I walk through why understanding your baseline maintenance intake and activity is essential before starting a diet, and how your available “runway” for adjustments determines whether calories or cardio should be manipulated first. Using four real-world scenarios, I explain the common mistakes people make when dieting—like relying too heavily on cardio, under-reporting food, or pushing a deficit too aggressively.
The goal of fat loss shouldn’t be to apply the most pressure possible, but to create a strategic, sustainable deficit that preserves muscle, performance, and adherence.
Timestamps:
- [00:00 – 04:13] – Why fat loss requires a strategic deficit.
- [04:14 – 06:25] – Finding your baseline maintenance intake and activity.
- [06:26 – 09:39] – Defining your “runway.”

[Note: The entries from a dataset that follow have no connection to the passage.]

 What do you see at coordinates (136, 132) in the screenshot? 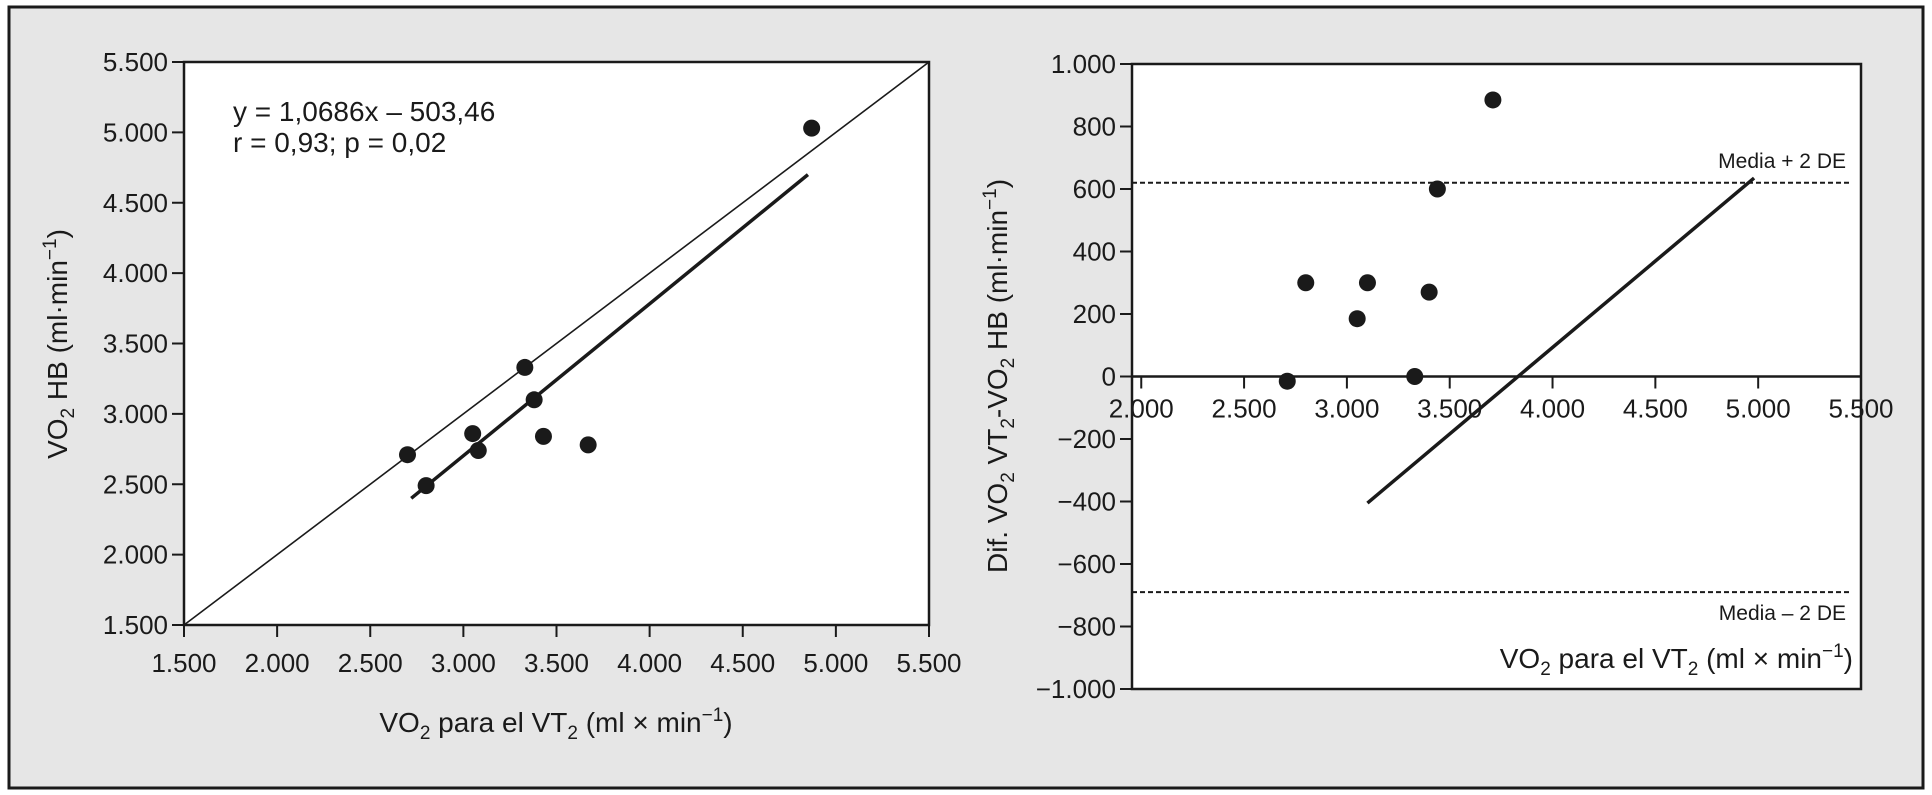
I see `y-tick-label: 5.000` at bounding box center [136, 132].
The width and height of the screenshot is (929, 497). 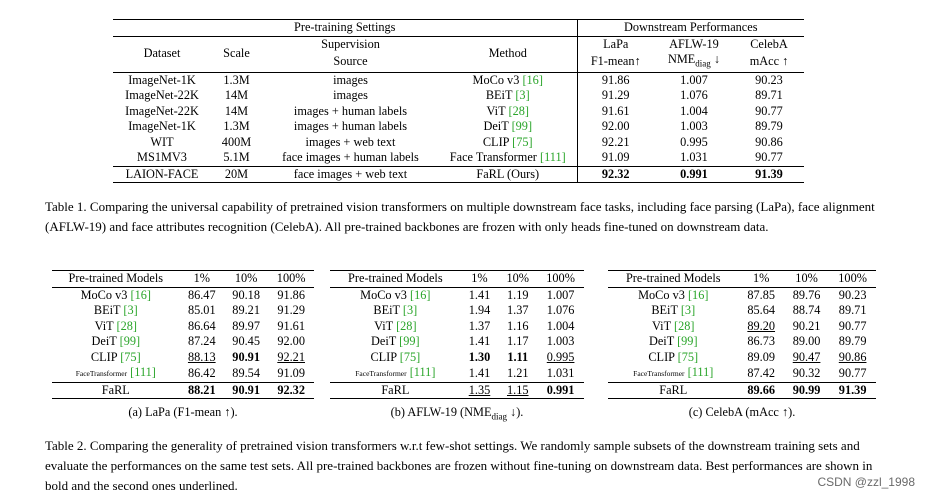 I want to click on cell-aflw: 1.076, so click(x=694, y=96).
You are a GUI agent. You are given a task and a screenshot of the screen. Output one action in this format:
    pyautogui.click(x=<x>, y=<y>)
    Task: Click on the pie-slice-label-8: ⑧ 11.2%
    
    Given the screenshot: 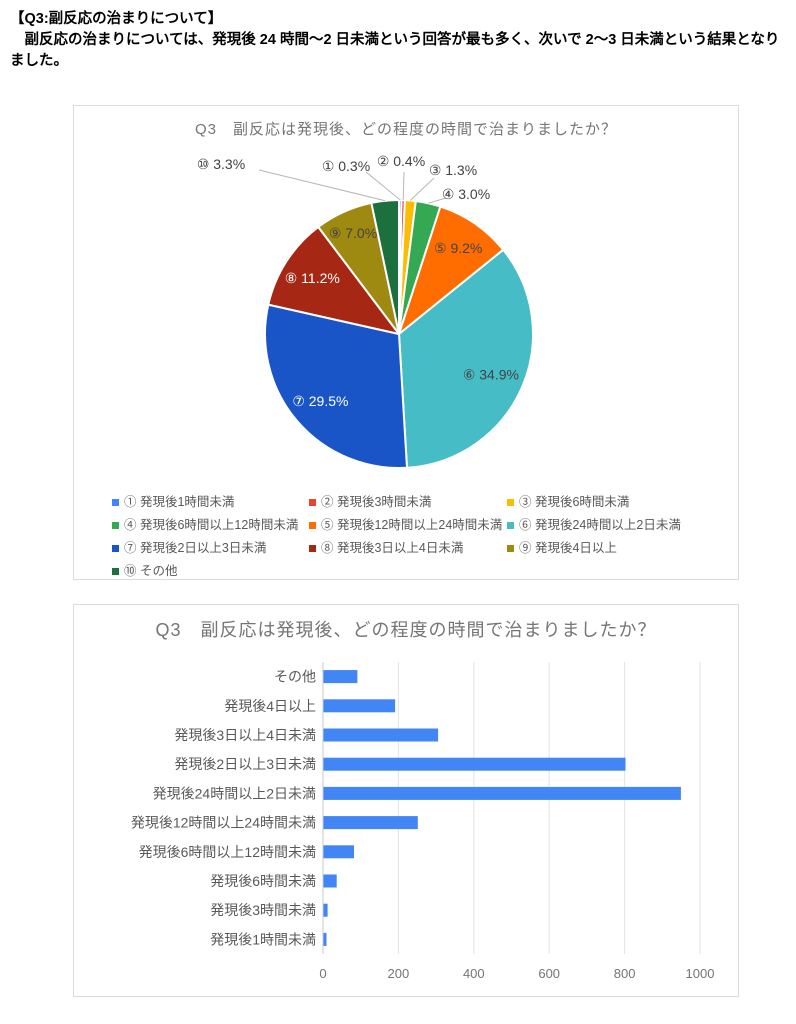 What is the action you would take?
    pyautogui.click(x=312, y=278)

- [09:40 – 12:19] – Deciding whether to increase cardio or decrease calories.
- [12:20 – 13:48] – Why psychological calorie thresholds matter.
- [13:49 – 16:58] – Scenario 1.
- [16:59 – 20:00] – Scenario 2.
- [20:01 – 24:24] – Scenario 3.
- [24:25 – 27:34] – Scenario 4.
- [27:35 – 29:24] – Why extremely low calorie targets often create unnecessary dietary fatigue.
- [29:25 – 32:19] – When weight loss stalls.
- [32:20 – 35:59] – How excessive deficits affect sleep, recovery, training performance, and muscle preservation during fat loss phases.
- [36:00 – 39:14] – When it’s time to stop dieting and why pushing to get leaner isn’t always beneficial for physique or long-term progress.